Lo sappiamo, abbiamo un’identità approssimativa. Non ci è mai possibile conoscere totalmente noi stessi. Così ci arrangiamo con quello che crediamo di aver capito di essere. Per il resto, vi sono ragioni del cuore che la ragione non conosce, come ha ben detto Pascal.
Ma vi è approssimazione e approssimazione. Possono essere molto differenti i modi con cui ci approssimiamo, ossia ci avviciniamo, alla conoscenza di noi stessi. Cercando di comprende le remote e invisibili esperienze a cui sono ancorate le nostre abitudini emotive. Oppure cercando di diventare consapevoli dell’effettivo impatto che produciamo sugli altri con i nostri modi di agire. E’ strada da fare e occorre fiato e impegno per farne molta. Il fiato del desiderio, della necessità che sentiamo di voler sapere di più di noi stessi, senza accontentarci. E l’impegno, lo sforzo di interrogarci, di porci domande nuove, di dubitare di ciò che crediamo di aver già capito della nostra identità. Occorre anche l’impegno di buoni romanzi e buoni film, di esperienze con un po’ di coraggio, di conversazioni con gli amici che hanno la pazienza e la voglia di andare a fondo, di curiosità verso le altre persone. Insomma si fa strada, e si conquista consapevolezza, irrobustendo lo sguardo e il pensiero, perché sono lo sguardo e il pensiero che abbiamo allenato che ci consentono di vedere con maggiore accuratezza l’invisibile della nostra unicità.

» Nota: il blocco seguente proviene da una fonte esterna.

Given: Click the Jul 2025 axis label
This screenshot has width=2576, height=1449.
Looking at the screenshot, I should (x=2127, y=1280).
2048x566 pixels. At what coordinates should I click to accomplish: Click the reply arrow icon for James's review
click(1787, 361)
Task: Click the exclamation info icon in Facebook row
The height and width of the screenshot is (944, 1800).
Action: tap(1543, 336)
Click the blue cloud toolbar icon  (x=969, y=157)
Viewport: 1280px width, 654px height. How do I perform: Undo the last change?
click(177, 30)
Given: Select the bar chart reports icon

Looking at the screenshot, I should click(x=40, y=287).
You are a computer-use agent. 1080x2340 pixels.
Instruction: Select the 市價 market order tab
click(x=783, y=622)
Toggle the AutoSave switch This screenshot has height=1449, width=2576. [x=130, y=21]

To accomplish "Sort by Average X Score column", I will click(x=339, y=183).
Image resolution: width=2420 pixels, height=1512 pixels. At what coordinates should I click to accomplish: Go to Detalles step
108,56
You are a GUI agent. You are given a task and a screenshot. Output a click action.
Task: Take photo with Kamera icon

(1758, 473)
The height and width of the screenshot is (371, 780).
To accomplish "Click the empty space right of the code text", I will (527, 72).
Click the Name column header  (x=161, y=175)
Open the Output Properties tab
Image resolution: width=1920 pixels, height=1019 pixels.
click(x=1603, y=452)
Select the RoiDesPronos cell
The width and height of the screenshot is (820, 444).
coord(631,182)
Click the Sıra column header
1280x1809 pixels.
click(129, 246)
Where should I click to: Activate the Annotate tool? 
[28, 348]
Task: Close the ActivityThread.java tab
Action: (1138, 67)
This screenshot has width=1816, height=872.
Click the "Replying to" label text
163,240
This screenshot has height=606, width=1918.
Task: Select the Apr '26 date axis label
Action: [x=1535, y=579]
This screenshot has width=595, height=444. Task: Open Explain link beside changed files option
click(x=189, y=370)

Potremmo anche farci, lungo questa strada, un paio di domande, diverse e complementari: sin dove arriva la mia identità? e anche: di cosa è fatta la mia identità? Durata e sostanza del nostro io. Orizzontale e verticale di chi siamo.
L’identità si estende, è un movimento che viaggia e si sposta, nel tempo, nei luoghi e nelle relazioni. Dunque, cosa raggiunge? Quale mondo include e quale esclude la mia identità? Noi siamo anche dove non arriviamo.
L’identità è anche contenitore che si riempie, di esperienze, di idee, di valori, di emozioni. E tanto altro ancora. Quale dunque il suo contenuto, la sua materia? Quanto di questo contenuto che ha dato sostanza alla nostra identità è stata una scelta consapevole? E nei casi in cui non lo è stata, nei casi in cui abbiamo avuto esperienze che non abbiamo scelto, quanto, successivamente, le abbiamo trasformate in riflessione, ne abbiamo compreso il segno che hanno lasciato nel nostro cuore?
Così abbiamo ineludibilmente identità approssimative. Ma per quanto la nostra identità sarà sempre più vasta di ciò che ne potremmo dire, possiamo fare questo viaggio da passeggeri inconsapevoli, oppure ovvero cercare di capire meglio dove caspita stiamo andando, evitando così di rimare sorpresi o delusi di ciò che ci accade.